I sicari, che probabilmente si erano appostati nei paraggi per raggiungere l'obiettivo al momento propizio, sono stati intercettati da un poliziotto fuori servizio. L'agente avrebbe anche cercato di scalciare i banditi per far perdere loro il controllo del mezzo, ma i banditi sono riusciti a fuggire. Il bar è dotato di un sistema di videosorveglianza. I nastri sono stati anche recuperati, ma ci sarebbero forti dubbi sulla funzionalità dei sensori digitali. In poco tempo è stato un tam-tam continuo di sirene e lampeggianti. Sul posto sono confluiti i poliziotti della squadra mobile, i carabinieri della compagnia di Campi Salentina e gli uomini della scientifica. Carallo, con precedenti per droga, reati contro il patrimonio, era stato condannato, in primo grado, nella scorsa primavera per aver compiuto una rapina ai danni del nuovo compagno della sua ex ragazza.

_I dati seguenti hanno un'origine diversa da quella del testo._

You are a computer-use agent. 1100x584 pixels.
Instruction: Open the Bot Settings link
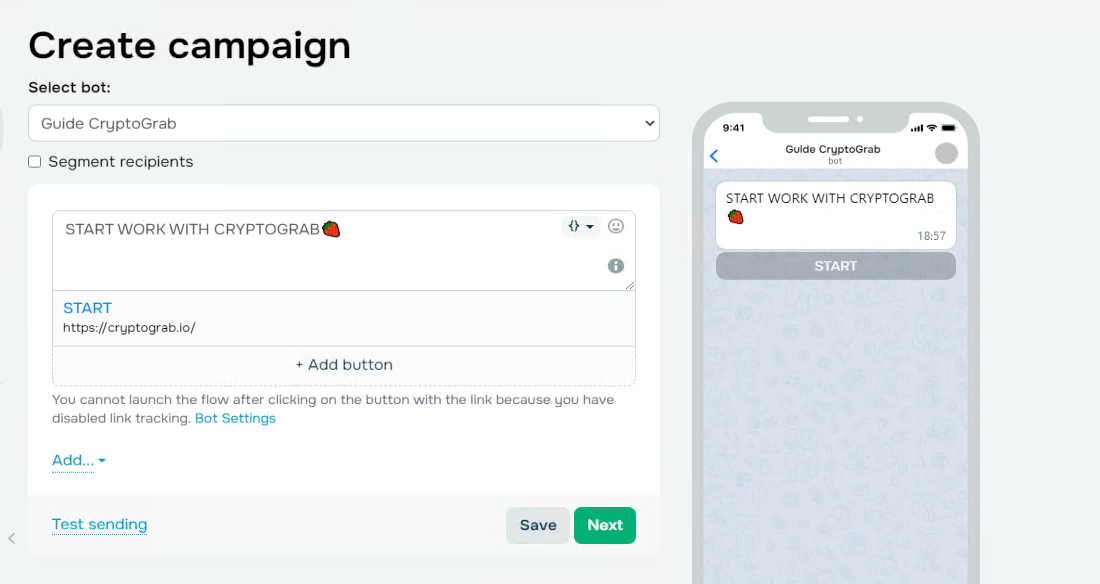point(235,418)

Per gli inquirenti, Carallo gravitava negli ambienti della criminalità locale. Era considerato "un emergente" e forse ha pagato con la morte la sua intraprendenza. Lavorava da poco tempo in una ditta delle pulizie di Lecce e viveva in via De Gasperi, al civico 45, a Monteroni, insieme con i genitori ormai in pensione. Il padre, fino a poco tempo fa, gestiva un'impresa di impianti elettrici. Aveva una sorella più piccola ed un fratello maggiore che si era arruolato, anni fa, nella Marina militare. La salma è stata trasportata presso l'obitorio dell'ospedale "Vito Fazzi". Nella giornata di sabato, è prevista l'autopsia sul corpo del giovane, affidata al medico legale Alberto Tortorella. Lo scooter, un Tmx 125 Yamaha, è stato sequestrato, così come un marsupio e il cellulare che Carallo portava con sé. Le indagini sono affidate agli investigatori della squadra mobile, diretti dal dirigente Annino Gargano e dal vice-dirigente Antonio Ingrosso, coordinati dal sostituto procuratore della Direzione distrettuale antimafia, Elsa Valeria Mignone. Sono state compiute perquisizioni a tappeto nelle abitazioni di una cinquantina di pregiudicati della zona, tra i comuni di Carmiano, Monteroni ed Arnesano. Su alcuni soggetti è stata effettuata anche la prova dello stub, per rilevare eventuali tracce di polvere da sparo. Negli uffici di viale Otranto, a Lecce, sono incominciati i primi interrogatori. Carallo, fra cinque giorni, avrebbe festeggiato il suo ventisettesimo anno d'età.